:: Task brief ::
Output the following lines word for word, leaving out the pictures.

Start

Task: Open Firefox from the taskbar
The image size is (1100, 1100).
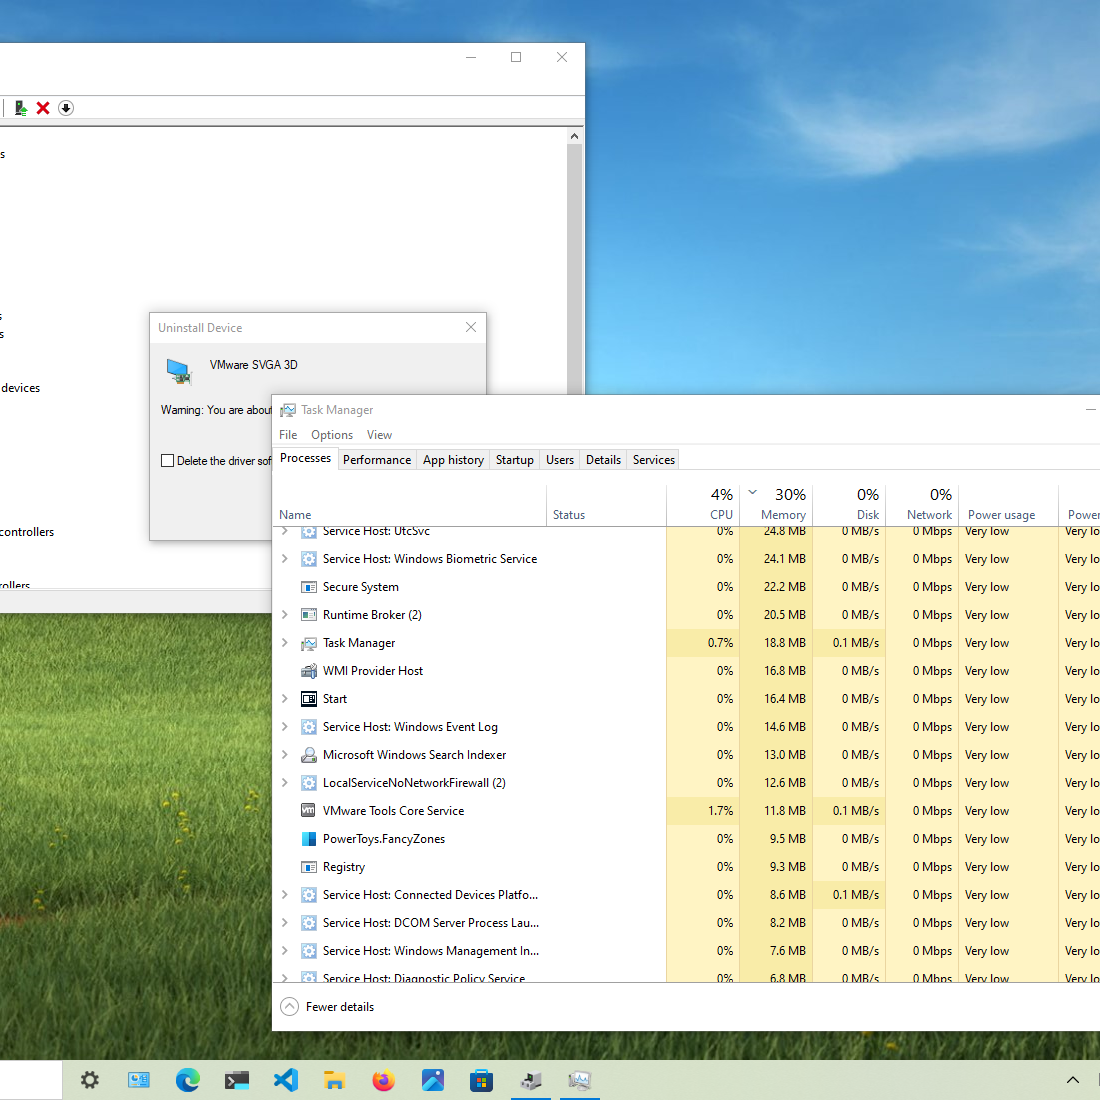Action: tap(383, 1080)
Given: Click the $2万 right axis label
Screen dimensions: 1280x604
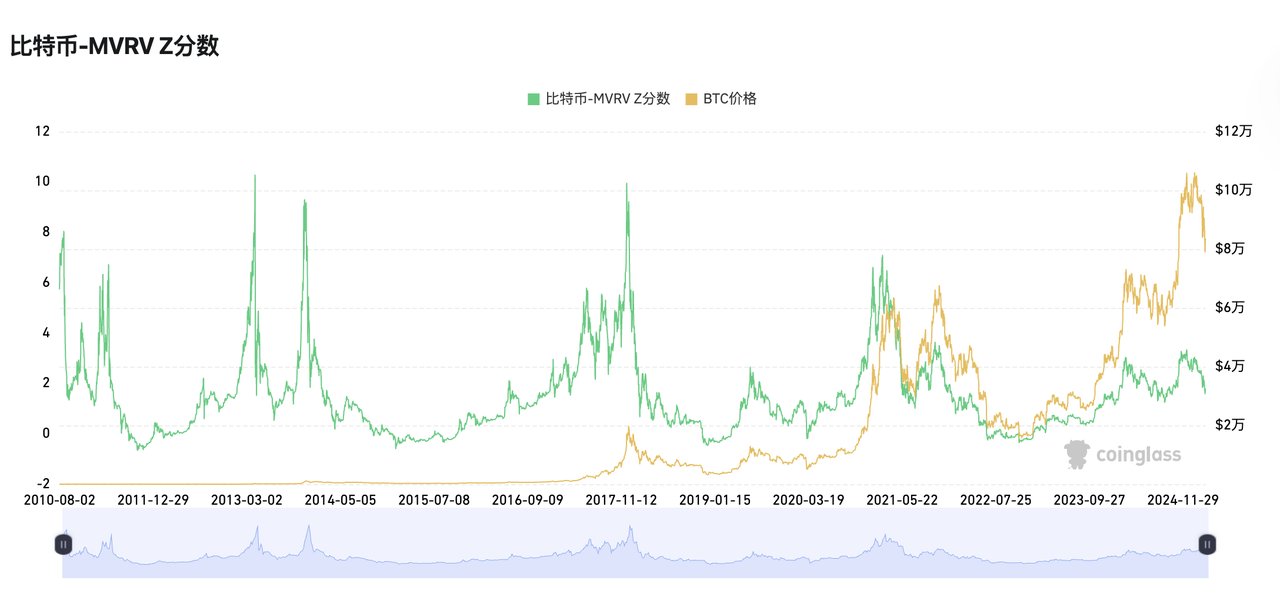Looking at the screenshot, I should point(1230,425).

End

:: Expected answer ::
Task: Open Firefox from the taskbar
The image size is (1100, 1100).
Action: tap(383, 1080)
Given: Click the $2万 right axis label
Screen dimensions: 1280x604
Looking at the screenshot, I should point(1230,425).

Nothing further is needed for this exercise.